The Wilmar share price has experienced a loss of over 9% in trading YTD.
Analysts’ Opinion
Despite disappointing Q2 2023 earnings reported by the company earlier in August, analysts maintained their Buy ratings on the stock. Over the last 15 days, five analysts have confirmed their Buy ratings on the stock, while one has maintained his Hold rating.
Analysts believe that the company’s near-term earnings might be impacted by the temporary weakness in demand from China. Nonetheless, the company holds substantial prospects for growth within its integrated food products platform, particularly in its downstream division. Analysis anticipates that this strategic shift will result in the formation of a more reliable earnings foundation moving forward.
Most recently, 12 days ago, analyst Raghvendra Divekar from Nomura reiterated his Buy rating on the stock, predicting more than 20% upside.
What is the Interim Dividend for Wilmar?
Wilmar maintained an interim dividend of S$0.06 per share, similar to the interim payment made last year. The company distributes its dividends semi-annually and has maintained a consistent dividend level over recent years, except for the reduction following the impact of COVID-19.

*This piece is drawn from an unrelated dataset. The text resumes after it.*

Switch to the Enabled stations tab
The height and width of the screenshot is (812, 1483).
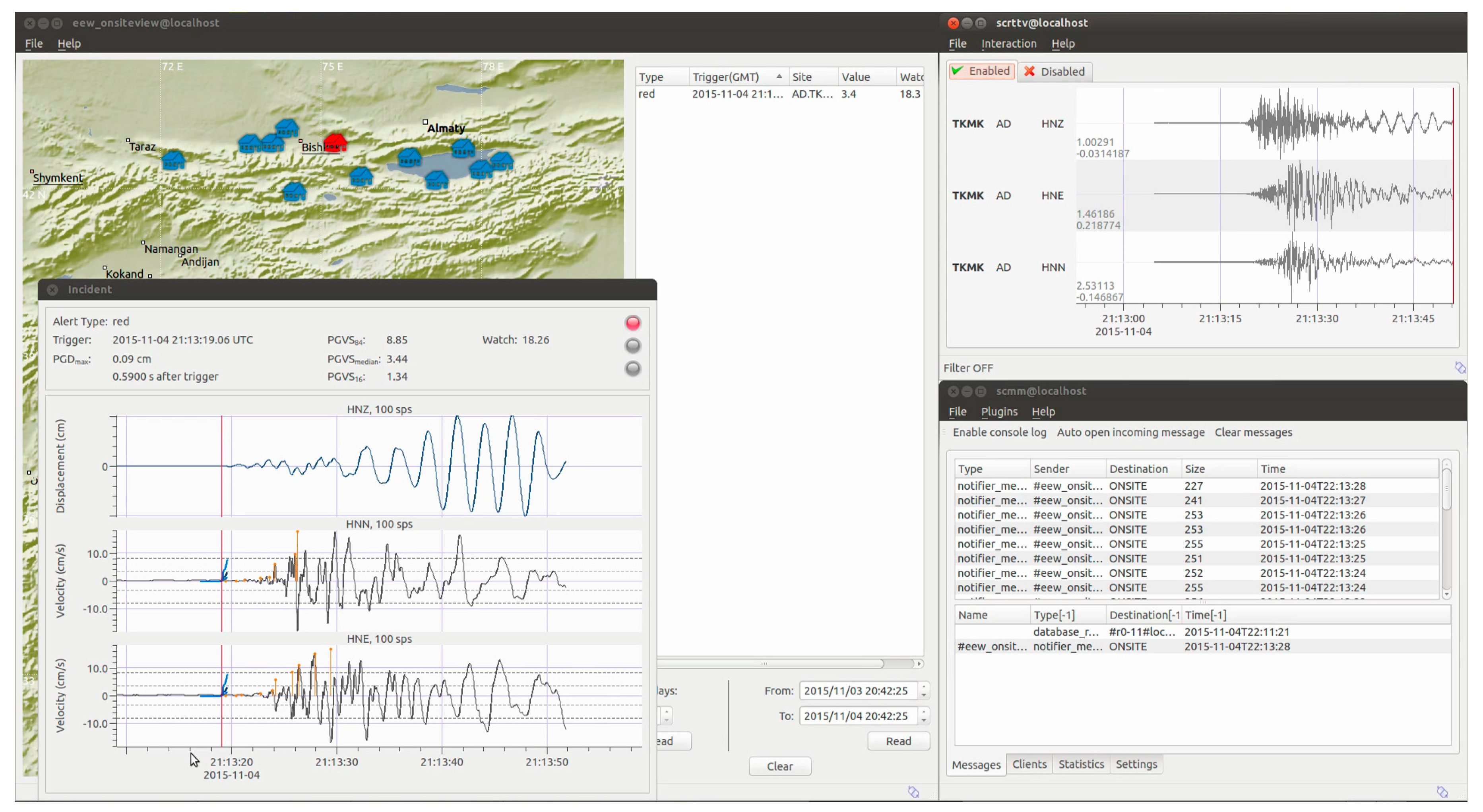[981, 72]
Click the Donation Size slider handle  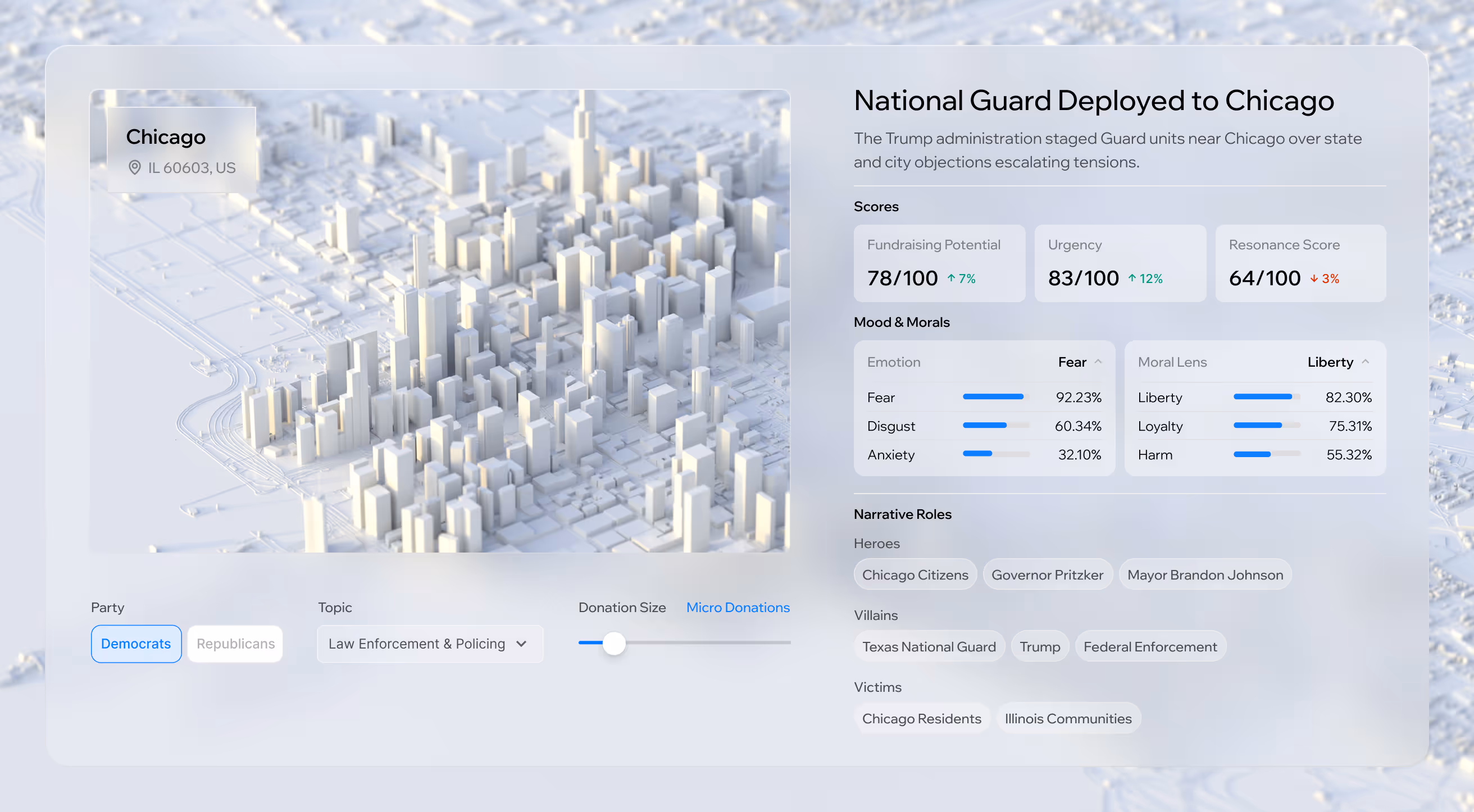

What is the Target Price for Wilmar?
The Wilmar share price target is S$4.37, which reflects a growth of 23% from the current trading level. Based on the analysis from TipRanks, the consensus among analysts for F34 stock is categorized as a Strong Buy, comprising seven Buy recommendations and two Hold recommendations.
Conclusion
Despite the volatility observed in commodity markets, Wilmar has managed to achieve consistent growth in profits over successive years. Additionally, a relatively stronger second half of the fiscal year 2023 is expected, which is consistent with seasonal patterns and the prospects for improved profit margins.
Given the thumbs-up from analysts, investors might find it worthwhile to contemplate the stock for potential enhanced returns.